Wednesday, August 31, 2011

History of Greenwood, Nova Scotia

There's so much history to learn it's amazing. Unlike other areas of Canada, Greenwood and the Annapolis Valley area has been settled for hundreds of years. Greenwood, where we live, was settled in 1770. Here's the info according to the village Of Greenwood's official website.

" Greenwood has a complex history. The area was settled by Loyalists in the 1770's in the aftermath of the American Revolution, when approximately 60,000 Loyalists migrated to Canada in support of the Crown. Present day Greenwood was originally two communities, Greenwood Square, so named because of the majestic pine trees, and the popularity of the name among Loyalists, and the original Kingston Village (not to be confused with Kingston Station which was two kilometres North). This community, built between the Fales and Annapolis Rivers was the commercial hub of the area serving rural farmers from Tremont, Harmony, and North Kingston and Melvern Square, furniture stores, blacksmith and cooperage shops as well as sawmills, a post office and several other shops, served the residents until the arrival of the railway line in the 1870's.

In 1940, Greenwood was selected as the site to built the Royal Air Force training base because of the topography of the land, and the fog free climate. A total of fifteen parcels of land totalling some 672.67 acres was purchased from local landowners. Later more land was purchased as the base expanded to accommodate the housing requirements of the personnel. Construction began in the fall of 1941 for building RAF Station Greenwood to train aviators for the second World War. The RAF Station became the RCAF Station in 1944 and in 1968 the station became Canadian Forces Base Greenwood.

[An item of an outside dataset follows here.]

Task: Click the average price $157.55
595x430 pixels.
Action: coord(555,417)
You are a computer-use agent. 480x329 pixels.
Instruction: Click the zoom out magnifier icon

The base brought prosperity to the Annapolis Valley and Greenwood in particular. Greenwood incorporated under the Village Services in 1961 and assumed the name Village of Greenwood. Once again Greenwood is the commercial hub of Western Kings. "

Well there you have it, a little flavour of the history of the area. As mentioned before, there are houses still occupied in the area that are 250 years old. It makes for an interesting drive around to look at farms that have been working the same fields for generations and to see old stone buildings and cemeteries by the score right on the main roads all through the valley. I guess when you've been settled as long as this area, the graveyards get a bit full.

Other amazing features are the tides on the Bay of Fundy. I know I've talked about them before but I found a good vodeo on YouTube that illustrates the tides here. On the coast the harbours are right up at the high tide line with the beach between them and the bay so in the video you don't see that the tide keeps going out over the rocks and sand for quite a long way before coming back in and eventually making it into the harbour again. I'll have to see about getting some pics for you. Enjoy the video, long (10 mins) but interesting.

But right now I have to go to bed. I have some shopping to do in the morning and then an appointment here at the house at 11 am with the Welcome Wagon. But more about that tomorrow.